Feds seek Autopilot data from Tesla in crash probe
With auto industry momentum carrying automated vehicles toward the mainstream, the inevitable safety check could put the technology on hold
Research & Development
Technology / IIoT
DETROIT—Federal safety investigators are asking electric car maker Tesla Motors for details on how its Autopilot system works and why it failed to detect a tractor trailer that crossed its path in a Florida crash.
The National Highway Traffic Safety Administration, in a letter to Tesla posted July 12, also requests data on all crashes that happened because its system did not work as expected.
The agency is investigating the May 7 crash in Williston, Florida, that killed 40-year-old Joshua Brown, of Canton, Ohio. Tesla says the cameras on his Model S sedan failed to distinguish the white side of a turning tractor-trailer from a brightly lit sky and didn’t automatically brake.
The agency gave the company until Aug. 26 to fully comply with its request. The company faces penalties of up to US$21,000 per day, to a maximum of $105 million if it doesn’t comply.

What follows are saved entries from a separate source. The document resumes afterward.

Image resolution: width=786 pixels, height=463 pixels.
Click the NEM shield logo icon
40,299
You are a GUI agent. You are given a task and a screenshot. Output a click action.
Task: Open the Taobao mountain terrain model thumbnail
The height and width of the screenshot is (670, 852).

Although the agency called the problem with Tesla’s Autopilot system an “alleged defect,” a spokesman said in a statement that it hasn’t determined if a safety defect exists. The information request is a routine step in an investigation into the crash, spokesman Bryan Thomas said.
The investigation could have broad implications for the auto industry and its steps toward self-driving cars. If the NHTSA probe finds defects with Tesla’s system, the agency could seek a recall. Other automakers have or are developing similar systems that may need to be changed as a result of the probe.
See also: Does Elon Musk have another ace up his sleeve? Tesla CEO says he’s working on another ‘masterplan’
Tesla’s system uses cameras, radar and computers to detect objects and automatically brake its vehicles if they’re about to hit something. It also can steer the car to keep it centred in its lane. The company says that before Autopilot can be used, drivers have to acknowledge that the system is an “assist feature” that requires a driver to keep both hands on the wheel at all times. Drivers are told they need to “maintain control and responsibility for your vehicle” while using the system, and they must be prepared to take over at any time, Tesla has said.
In the letter, which was dated July 8, NHTSA also asked Tesla for results of its own investigation into the May 7 crash, and for all consumer complaints, field reports from dealers, reports of crashes, lawsuits and all data logs and images from problems with the Autopilot system. It also seeks details on any modification to the Autopilot system that Tesla has made.
“Describe all assessments, analyses, tests, test results, studies, surveys, simulations, reconstructions, investigations, inquiries and or evaluations that relate to or may relate to the alleged defect,” the letter says.
Investigators also want to know how the system recognizes objects and decides whether they are crossing the path of a Tesla. They also asked the company to describe how the system detects how signals from cameras or other sensors have been compromised or degraded and when that information is communicated to the driver.